## Introduction: 48W Resistive Load

For projects with just a few LEDs, a small display or a buzzer,

power is usually not a big issue and can easily be supplied by the Arduino pins itself or through a battery or small USB power supply.

But for projects that involve larger motors, solenoids, high-power LEDs, Peltier elements, etc, the power management is often non-trivial and appropriate power supplies and switches (relays, MOSFETs, BJTs) become non-trivial parts of the design, often the most challenging!

To test whether the project can handle the required current, it is often crucial to test it with a dummy load instead of the actual motor/lamp/relay.

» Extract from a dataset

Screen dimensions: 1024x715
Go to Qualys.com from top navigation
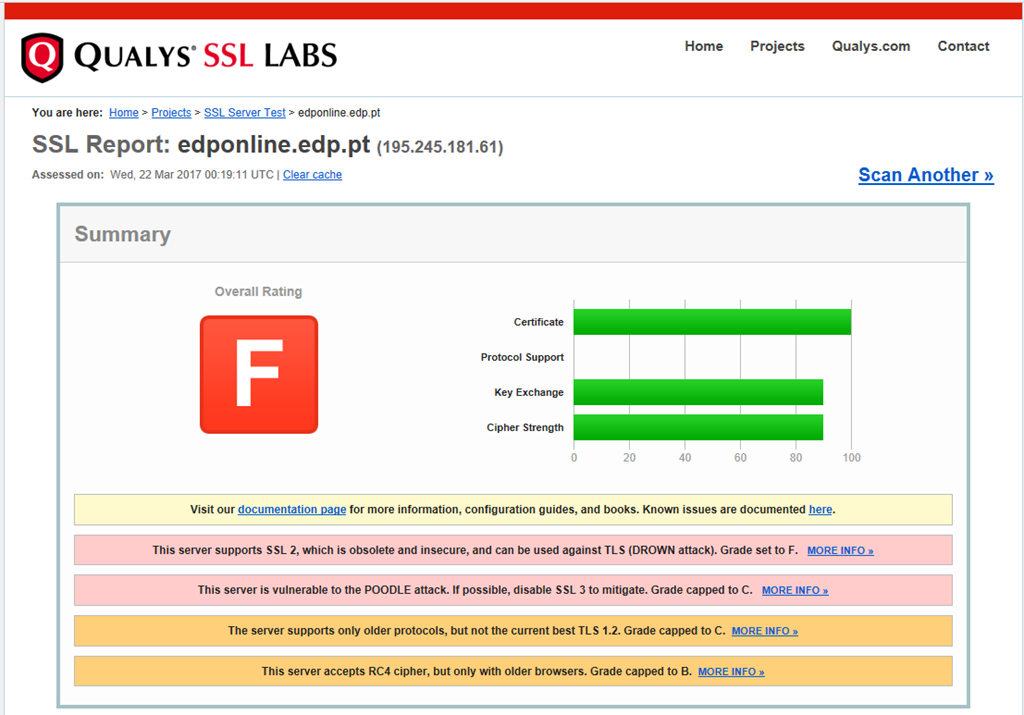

This allows in particular to stress-test the system by making it sure it can run with for example 400mA, when the actual motor only requires 300mA.

Fancy dummy loads with constant current, constant power or constant resistance can be bought, but it's a niche market for professionals, and for a hobbyist a simpler system is often sufficient.

The most common small-signal resistors used in circuits have a power rating of 0.25W, which is really not a lot. However, they are very cheap, a pack of 100 costs about 50 cents, so 1 euro buys you 200, which can dissipate in theory 50Watt, if the power is distributed equally and the resistors are not packed too close.

Here's the description of a board with 192 equally valued resistors: they nicely fit in 24 rows of 8 on a 7x9cm prototype board, with still space for an 8-fold dip switch and 2 female banana connectors. Each row has 8 resistors in series, and with the dip switch one can select how many of these rows to put in parallel, and thus how much current to let flow.

## Step 1: Theory

Current I, voltage V and resistance R are related by Ohm's law: V=IR.

The power dissipation of a resistor is P=IV=I^2R=V^2/R. Thus, the maximum voltage across a resistor is Vmax=sqrt(P*R). For P=0.25W, this gives Vmax=1,58V for R=10Ohm, Vmax=5V for R=100Ohm Vmax=15,8V for R=1kOhm etc. For a string of n resistors in series, the total voltage is equally divided over the n resistors and thus can be n times larger: Vmax=n*sqrt(P*R).

Boards with 10Ohm or 100Ohm resistors come out to practical values this way: a row of eight 10Ohm resistors can be used up to 12.6V and a row of eight 100Ohm resistors can handle up to 40V. At these maximum voltages, each string will draw 12.6V/80Ohm=158mA, or 3.8A for 24 rows in parallel. For R=100Ohm, each row draws 40V/800Omh=50mA, corresponding to 1.2A in total.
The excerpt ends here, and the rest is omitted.